Chicagoist Weekend Theater: 'Johnny Got His Gun'
By Jon Graef in Arts & Entertainment on Aug 25, 2013 8:00PM
On August 25th, 1988, Metallica's last masterpiece of pure thrash metal, And Justice For All, was released. The album is notable for many reasons, as it represents a lot of firsts and lasts for the band.
Justice is the first album with bassist Jason Newsted, who replaced former bassist Cliff Burton after he died in a horrific bus accident while Metallica was on tour.
It is also the last album Metallica made which was produced by Danish producer Flemming Rasmussen, who worked on the band's previous metal masterworks Ride The Lightning and Master of Puppets. (The tinny, bass nonexistent production of Justice remains a sore spot on an otherwise excellent record.)
Another first, more significant for this post, is that Justice marks the first time Metallica made a music video. (Itself another source of controversy for the record, due to the band's previous, ardent anti-video stance.) The video in question, however, is one of the medium's greatest. It is a clip for the band's scathing anti-war screed "One," a deserved fan favorite and radio hit to this day.
The video is a basic black-and-white performance clip, but interspersed are devastating clips from 1971 film Johnny Got His Gun, directed by original Hollywood Ten member and Sparticus screenwriter Dalton Trumbo, and based on Trumbo's 1939 novel of the same name.
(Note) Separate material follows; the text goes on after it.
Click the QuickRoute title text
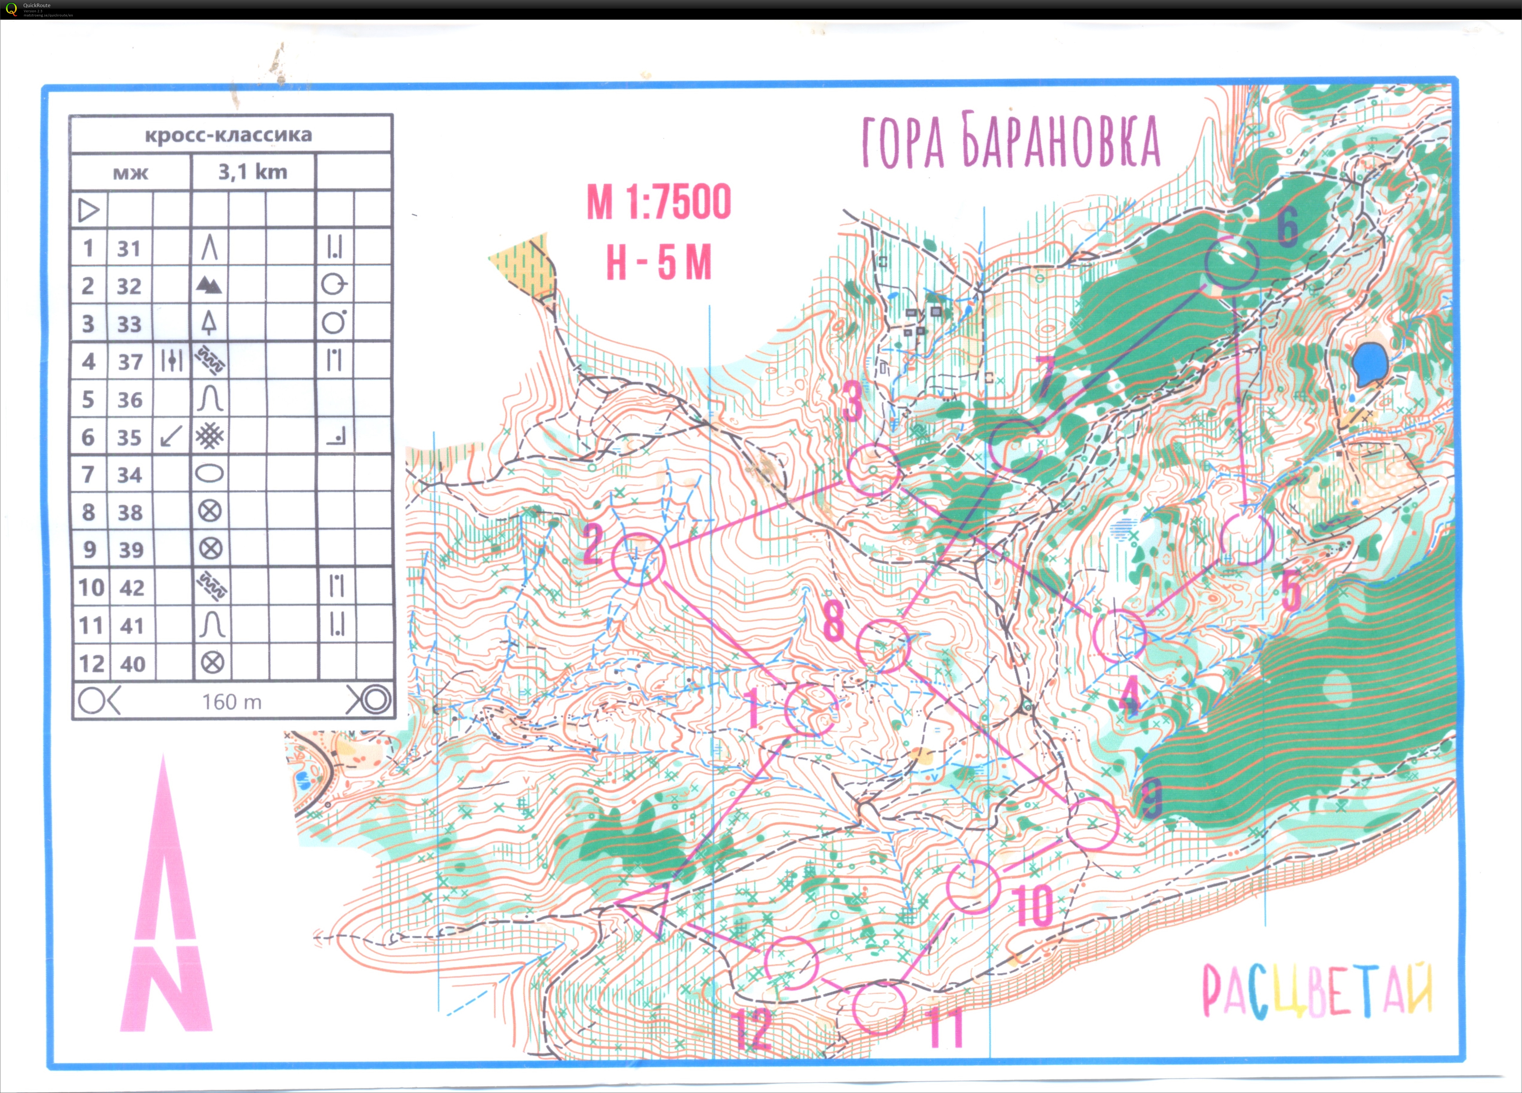The width and height of the screenshot is (1522, 1093). [x=37, y=5]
The film, which provided inspiration for the song "One," tells of a soldier who becomes a quadruple amputee after being hit by an artillery shell in World War I. The soldier, named Joe Bonham, also loses his eyes, ears, mouth and nose.
The one thing that does work? His mind. But, alas, he cannot communicate with the outside world. So, he retreats to more pleasant memories, while trying to figure how to communicate his anguish to those around him.
In order to use excerpts from the film, Metallica ended up buying the rights to Johnny Got His Gun. The end result is that the band introduced many generations of fans to an anti-war classic.
We present it here in honor of And Justice For All's twenty-fifth anniversary.